What is Hospice?
Hospice is a type of health care that focuses on the relief of a terminally ill patient’s distress and symptoms and attending to their emotional and spiritual needs during the final stages of life. Hospice care prioritizes comfort and quality of life by reducing pain and suffering. Hospice care provides an alternative to therapies focused on life-prolonging measures that may be difficult, be likely to cause more symptoms, or are not aligned with a person’s goals.

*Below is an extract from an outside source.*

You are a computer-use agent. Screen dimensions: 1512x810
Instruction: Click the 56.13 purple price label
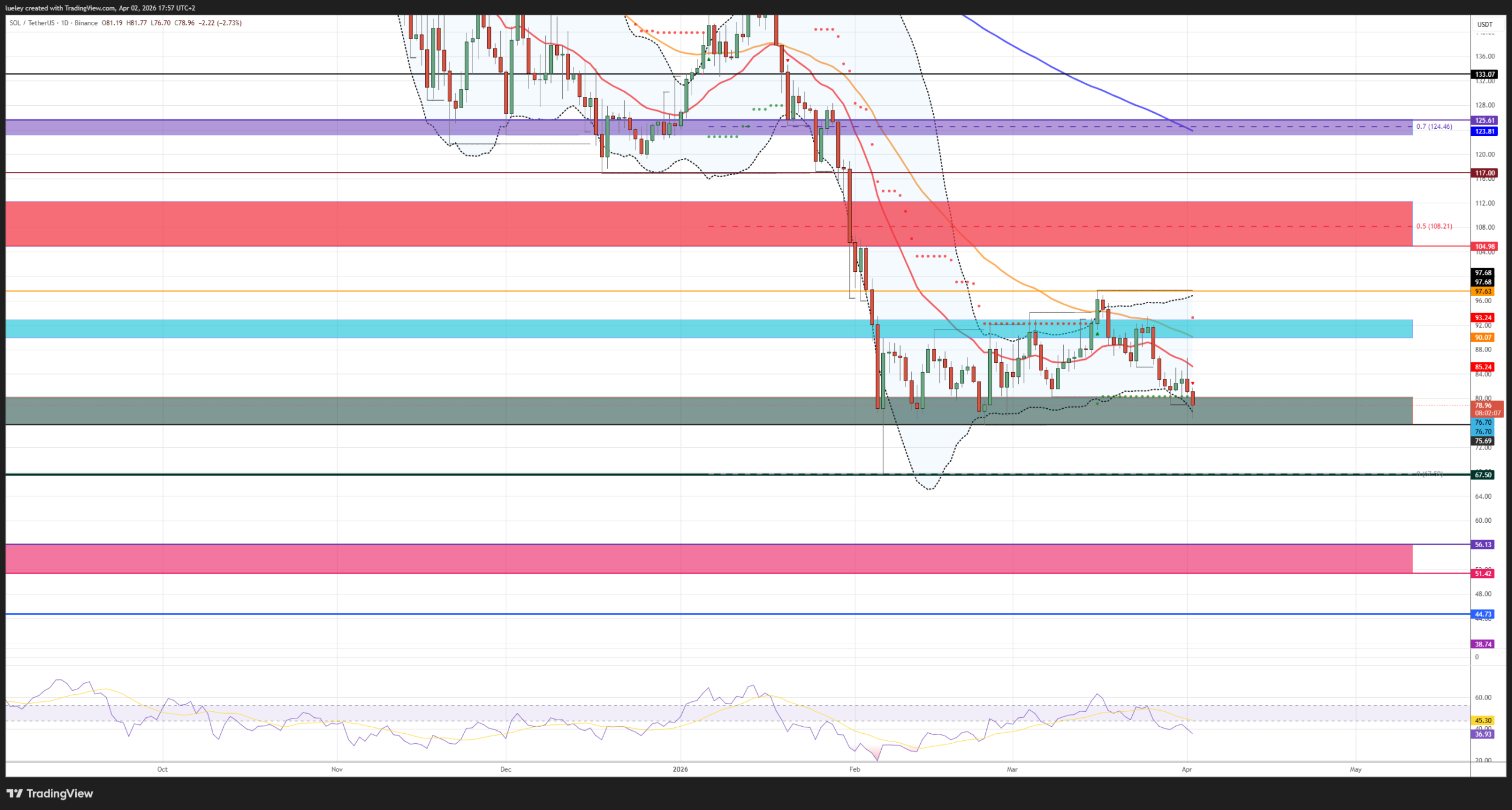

Hospices care for people where they live. Although some hospice care is provided in hospitals, in-hospice facilities or nursing homes, most patients are cared for in the place they call home, which is where most people would prefer to be. Hospice provides all medications, services, and equipment necessary. Hospice also offers bereavement care (grief support) for up to 13 months.
HOSPICE PHILOSOPHY
Hospice care provides compassionate care for people in the last phases of incurable disease or simply aging so that they may live as fully and comfortably as possible. The hospice philosophy accepts death as the final stage of life: it affirms life but does not try to hasten or postpone death. It concerns itself with providing the individual and the family with support and choices so that everyone can be fully present.
WHO CAN BENEFIT
FROM HOSPICE?
Given that we are all mortal, eventually most of us. Hospice wraps itself around a patient and family to provide support during a difficult and confusing time. Most of us have never been in the presence of a person towards the end of their life, much less actually dying. Hospice staff can explain what is going on, how to take care of the person, what to expect. Medicare certified hospices must have a 24/7 telephone line to call when crises or questions arise, so no one is alone trying to figure out what to do or whether or not to call 911. Hospice can advise on and provide medications to make the patient more comfortable and instruct the caregivers in their use.